**About this task:** Go through the records line by line and work out how many lines hold the word "reply". Answer with the number only.
──────
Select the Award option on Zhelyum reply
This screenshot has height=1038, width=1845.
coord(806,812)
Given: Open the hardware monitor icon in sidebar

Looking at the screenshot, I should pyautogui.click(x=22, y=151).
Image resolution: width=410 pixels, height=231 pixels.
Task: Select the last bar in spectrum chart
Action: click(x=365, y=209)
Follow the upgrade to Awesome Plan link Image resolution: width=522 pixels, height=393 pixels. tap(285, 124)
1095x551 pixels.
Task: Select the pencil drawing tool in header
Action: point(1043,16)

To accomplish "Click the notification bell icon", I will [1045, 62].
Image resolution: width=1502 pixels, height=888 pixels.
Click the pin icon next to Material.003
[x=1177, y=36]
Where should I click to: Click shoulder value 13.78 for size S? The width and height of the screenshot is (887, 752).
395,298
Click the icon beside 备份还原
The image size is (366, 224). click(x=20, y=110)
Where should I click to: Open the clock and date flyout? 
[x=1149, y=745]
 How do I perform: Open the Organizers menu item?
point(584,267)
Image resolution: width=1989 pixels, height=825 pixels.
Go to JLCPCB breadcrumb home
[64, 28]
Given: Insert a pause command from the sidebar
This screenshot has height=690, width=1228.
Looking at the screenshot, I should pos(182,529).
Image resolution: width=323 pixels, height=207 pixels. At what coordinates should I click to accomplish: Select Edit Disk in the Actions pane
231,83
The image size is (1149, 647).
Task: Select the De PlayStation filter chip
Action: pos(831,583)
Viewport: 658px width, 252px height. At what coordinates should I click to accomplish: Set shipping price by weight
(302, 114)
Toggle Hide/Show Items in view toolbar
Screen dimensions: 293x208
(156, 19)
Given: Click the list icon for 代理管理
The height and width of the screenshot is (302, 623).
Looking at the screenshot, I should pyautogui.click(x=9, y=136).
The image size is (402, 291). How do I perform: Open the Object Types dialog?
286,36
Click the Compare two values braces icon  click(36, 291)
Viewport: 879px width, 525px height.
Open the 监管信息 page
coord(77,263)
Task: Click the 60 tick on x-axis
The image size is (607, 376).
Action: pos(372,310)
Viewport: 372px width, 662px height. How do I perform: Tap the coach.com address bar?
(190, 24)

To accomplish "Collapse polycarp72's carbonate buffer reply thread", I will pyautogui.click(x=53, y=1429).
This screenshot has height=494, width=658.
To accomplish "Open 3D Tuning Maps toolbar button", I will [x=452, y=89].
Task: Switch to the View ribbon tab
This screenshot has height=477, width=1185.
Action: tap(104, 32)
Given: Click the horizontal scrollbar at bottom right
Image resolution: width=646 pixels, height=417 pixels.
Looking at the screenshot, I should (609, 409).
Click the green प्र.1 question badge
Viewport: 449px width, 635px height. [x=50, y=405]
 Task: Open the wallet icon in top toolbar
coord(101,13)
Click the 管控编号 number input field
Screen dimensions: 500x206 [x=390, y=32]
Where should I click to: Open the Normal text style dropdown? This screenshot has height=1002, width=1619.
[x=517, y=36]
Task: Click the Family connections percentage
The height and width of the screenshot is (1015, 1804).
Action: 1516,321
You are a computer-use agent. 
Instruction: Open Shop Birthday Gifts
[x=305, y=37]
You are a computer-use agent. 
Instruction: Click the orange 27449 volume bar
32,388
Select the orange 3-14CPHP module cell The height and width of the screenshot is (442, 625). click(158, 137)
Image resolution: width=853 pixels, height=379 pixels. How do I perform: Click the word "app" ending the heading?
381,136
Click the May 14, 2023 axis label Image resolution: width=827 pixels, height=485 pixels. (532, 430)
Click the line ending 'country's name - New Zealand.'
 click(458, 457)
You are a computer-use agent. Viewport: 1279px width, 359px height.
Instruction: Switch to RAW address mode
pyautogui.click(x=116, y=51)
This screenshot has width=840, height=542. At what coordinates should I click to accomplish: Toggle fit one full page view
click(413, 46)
──────
**Solution for this problem:** 2